=== To do ===
Determine the number of lines in the listing below where the string "Toggle" occurs; answer with the number alone.

=== Dataset excerpts ===
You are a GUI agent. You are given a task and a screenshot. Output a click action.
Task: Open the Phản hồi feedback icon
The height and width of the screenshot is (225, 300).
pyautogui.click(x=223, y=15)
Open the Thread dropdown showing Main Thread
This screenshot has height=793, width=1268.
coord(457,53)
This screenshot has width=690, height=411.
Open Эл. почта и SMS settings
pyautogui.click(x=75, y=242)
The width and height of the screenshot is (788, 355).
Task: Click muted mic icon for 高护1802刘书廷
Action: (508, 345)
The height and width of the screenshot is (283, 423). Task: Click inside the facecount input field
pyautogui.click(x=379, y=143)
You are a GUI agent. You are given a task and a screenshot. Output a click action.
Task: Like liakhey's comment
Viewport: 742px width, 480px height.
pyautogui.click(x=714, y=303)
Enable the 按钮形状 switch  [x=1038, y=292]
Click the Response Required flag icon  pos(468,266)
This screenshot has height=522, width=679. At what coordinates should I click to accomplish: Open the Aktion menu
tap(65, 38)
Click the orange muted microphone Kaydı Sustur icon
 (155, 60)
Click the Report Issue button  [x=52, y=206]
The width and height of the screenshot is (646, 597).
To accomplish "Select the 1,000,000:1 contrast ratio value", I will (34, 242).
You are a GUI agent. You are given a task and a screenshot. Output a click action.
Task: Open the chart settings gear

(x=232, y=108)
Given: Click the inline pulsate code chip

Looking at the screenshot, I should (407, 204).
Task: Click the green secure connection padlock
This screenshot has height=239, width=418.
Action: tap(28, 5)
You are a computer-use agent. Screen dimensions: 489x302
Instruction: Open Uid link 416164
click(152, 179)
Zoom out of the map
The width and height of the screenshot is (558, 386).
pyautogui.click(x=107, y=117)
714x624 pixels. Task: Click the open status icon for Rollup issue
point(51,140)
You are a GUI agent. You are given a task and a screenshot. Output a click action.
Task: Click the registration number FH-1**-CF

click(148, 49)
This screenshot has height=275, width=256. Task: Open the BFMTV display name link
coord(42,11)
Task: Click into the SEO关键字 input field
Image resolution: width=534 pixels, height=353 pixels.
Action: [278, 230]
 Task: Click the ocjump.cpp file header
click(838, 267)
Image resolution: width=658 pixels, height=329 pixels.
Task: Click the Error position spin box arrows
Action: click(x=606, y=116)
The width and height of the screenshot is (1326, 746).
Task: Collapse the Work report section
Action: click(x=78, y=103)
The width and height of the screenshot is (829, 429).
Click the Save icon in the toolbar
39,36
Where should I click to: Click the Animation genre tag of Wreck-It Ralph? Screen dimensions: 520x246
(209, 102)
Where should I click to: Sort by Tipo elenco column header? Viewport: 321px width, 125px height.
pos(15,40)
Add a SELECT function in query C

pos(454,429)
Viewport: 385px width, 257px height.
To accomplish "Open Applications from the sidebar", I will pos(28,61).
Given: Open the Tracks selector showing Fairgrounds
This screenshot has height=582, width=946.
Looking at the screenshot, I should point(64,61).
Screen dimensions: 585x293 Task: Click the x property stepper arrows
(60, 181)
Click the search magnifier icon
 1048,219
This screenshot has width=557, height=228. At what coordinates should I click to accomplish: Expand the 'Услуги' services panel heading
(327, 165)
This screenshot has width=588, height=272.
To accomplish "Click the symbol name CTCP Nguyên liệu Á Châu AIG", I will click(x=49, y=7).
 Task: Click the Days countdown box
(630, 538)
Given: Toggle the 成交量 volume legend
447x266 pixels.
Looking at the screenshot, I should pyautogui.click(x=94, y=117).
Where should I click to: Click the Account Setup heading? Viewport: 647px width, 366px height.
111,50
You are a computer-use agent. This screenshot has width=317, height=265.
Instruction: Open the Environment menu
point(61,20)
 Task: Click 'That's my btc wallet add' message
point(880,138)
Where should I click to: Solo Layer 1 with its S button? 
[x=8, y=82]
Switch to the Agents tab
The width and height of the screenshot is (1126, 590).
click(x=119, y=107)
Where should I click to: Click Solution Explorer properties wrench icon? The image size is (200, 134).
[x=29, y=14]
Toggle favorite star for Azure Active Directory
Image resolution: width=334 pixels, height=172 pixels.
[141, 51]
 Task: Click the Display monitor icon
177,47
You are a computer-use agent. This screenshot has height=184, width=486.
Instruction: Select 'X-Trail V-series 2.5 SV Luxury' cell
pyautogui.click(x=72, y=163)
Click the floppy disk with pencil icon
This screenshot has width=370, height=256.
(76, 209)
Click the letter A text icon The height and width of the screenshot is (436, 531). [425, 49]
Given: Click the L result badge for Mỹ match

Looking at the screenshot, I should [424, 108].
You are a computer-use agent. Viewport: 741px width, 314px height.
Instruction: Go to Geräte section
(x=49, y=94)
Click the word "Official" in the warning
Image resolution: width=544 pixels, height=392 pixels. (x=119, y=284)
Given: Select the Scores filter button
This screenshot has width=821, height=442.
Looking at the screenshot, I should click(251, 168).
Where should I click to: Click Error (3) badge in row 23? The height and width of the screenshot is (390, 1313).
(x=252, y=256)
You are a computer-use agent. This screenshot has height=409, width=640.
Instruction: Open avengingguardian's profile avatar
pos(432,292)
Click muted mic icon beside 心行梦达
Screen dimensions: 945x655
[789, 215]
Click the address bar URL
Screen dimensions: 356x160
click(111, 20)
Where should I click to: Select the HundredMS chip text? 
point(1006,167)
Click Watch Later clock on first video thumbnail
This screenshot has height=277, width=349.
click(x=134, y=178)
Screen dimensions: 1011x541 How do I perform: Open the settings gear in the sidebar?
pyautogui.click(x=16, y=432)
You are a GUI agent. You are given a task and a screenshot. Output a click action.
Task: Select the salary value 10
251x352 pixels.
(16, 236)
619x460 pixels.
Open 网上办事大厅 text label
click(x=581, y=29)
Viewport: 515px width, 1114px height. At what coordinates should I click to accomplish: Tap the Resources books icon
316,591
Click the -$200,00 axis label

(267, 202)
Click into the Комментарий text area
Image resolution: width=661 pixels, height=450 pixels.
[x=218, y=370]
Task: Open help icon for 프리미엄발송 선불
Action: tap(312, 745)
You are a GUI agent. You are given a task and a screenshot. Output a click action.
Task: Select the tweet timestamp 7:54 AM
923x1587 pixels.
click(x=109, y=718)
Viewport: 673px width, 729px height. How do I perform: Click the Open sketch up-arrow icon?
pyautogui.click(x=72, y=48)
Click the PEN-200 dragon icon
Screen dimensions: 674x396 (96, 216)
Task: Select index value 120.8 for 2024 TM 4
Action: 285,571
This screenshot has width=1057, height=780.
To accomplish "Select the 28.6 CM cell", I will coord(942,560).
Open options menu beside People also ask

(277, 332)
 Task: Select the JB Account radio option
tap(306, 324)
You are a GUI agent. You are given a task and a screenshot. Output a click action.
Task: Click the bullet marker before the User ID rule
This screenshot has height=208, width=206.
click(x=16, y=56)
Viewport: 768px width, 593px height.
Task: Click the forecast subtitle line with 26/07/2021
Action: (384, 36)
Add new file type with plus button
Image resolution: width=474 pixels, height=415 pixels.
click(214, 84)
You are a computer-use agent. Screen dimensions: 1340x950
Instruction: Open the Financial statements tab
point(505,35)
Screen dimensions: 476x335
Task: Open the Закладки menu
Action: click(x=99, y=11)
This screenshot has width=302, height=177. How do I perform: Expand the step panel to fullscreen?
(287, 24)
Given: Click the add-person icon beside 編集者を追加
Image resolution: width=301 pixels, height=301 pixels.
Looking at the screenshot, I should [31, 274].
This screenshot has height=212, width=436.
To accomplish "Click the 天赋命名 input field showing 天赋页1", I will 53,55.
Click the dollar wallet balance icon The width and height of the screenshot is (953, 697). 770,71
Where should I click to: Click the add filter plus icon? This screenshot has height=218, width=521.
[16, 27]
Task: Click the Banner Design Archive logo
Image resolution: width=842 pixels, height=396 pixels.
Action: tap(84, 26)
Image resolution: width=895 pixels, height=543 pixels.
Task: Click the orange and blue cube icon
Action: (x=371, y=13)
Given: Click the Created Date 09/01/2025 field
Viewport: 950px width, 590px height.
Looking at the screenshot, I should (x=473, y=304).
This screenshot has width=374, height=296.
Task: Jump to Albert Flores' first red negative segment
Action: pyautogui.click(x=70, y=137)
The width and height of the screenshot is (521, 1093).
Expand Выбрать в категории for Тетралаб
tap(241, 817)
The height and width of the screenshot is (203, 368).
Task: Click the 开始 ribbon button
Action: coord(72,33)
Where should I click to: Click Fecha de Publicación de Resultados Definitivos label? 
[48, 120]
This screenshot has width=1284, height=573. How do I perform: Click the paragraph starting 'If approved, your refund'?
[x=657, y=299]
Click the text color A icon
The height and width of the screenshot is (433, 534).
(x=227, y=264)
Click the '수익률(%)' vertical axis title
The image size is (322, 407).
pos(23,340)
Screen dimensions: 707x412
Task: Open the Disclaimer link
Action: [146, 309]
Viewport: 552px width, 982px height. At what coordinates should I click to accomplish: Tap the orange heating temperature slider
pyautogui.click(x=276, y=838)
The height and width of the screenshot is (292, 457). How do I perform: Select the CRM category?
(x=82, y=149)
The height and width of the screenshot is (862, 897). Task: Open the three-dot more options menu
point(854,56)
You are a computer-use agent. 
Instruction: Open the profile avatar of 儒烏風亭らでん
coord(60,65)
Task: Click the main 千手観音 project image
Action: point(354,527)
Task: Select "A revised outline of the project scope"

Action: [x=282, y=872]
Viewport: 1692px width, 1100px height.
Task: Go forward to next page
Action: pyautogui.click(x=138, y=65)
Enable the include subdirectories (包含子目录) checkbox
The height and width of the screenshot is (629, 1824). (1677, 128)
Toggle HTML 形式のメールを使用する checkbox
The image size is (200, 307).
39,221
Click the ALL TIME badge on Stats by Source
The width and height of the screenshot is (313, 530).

=== Final answer ===
3